Ini yang Jadi Topik Pembahasan saat Syawalan Keluarga Penyintas Kanker Gunungkidul

Jalu Rahman Dewantara
Jalu Rahman Dewantara Minggu, 01 Juli 2018 15:20 WIB
Ini yang Jadi Topik Pembahasan saat Syawalan Keluarga Penyintas Kanker Gunungkidul

Syawalan keluarga penyintas kanker di Bangsal Sewokoprojo, Wonosari, Gunungkidul, Minggu (1/7/2018)./Harian Jogja-Jalu Rahman Dewantara

Harianjogja.com, GUNUNGKIDUL—Anda menderita kanker? Jangan malu dan takut untuk berobat. Tak bisa dipungkiri, saat ini banyak penderita kanker yang malu minder dalam memeriksakan penyakitnya. Pemeriksaan medis memungkinkan penyakit itu tidak kian mengganas.

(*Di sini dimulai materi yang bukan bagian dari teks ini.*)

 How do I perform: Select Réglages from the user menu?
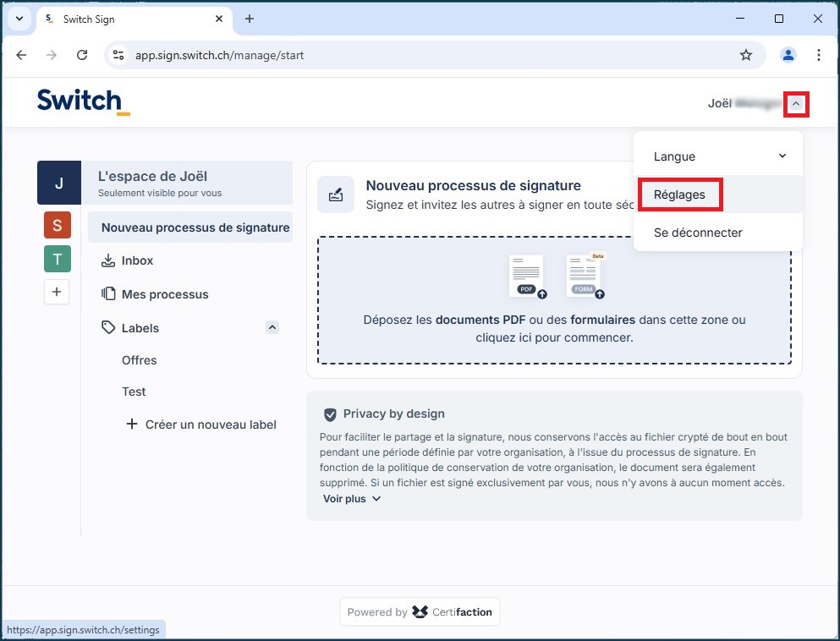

Hal itulah yang disampaikan pendiri Keluarga Penyintas Kanker Gunungkidul (KPKD), Ngadiyono. Ditemui setelah syawalan antarpenyintas kanker Gunungkidul di Bangsal Sewokoprojo, Wonosari, Gunungkidul, Minggu (1/7/2018), dia mengajak penyintas kanker agar tidak malu dan minder, sehingga mudah dalam penanganan penyakit tersebut.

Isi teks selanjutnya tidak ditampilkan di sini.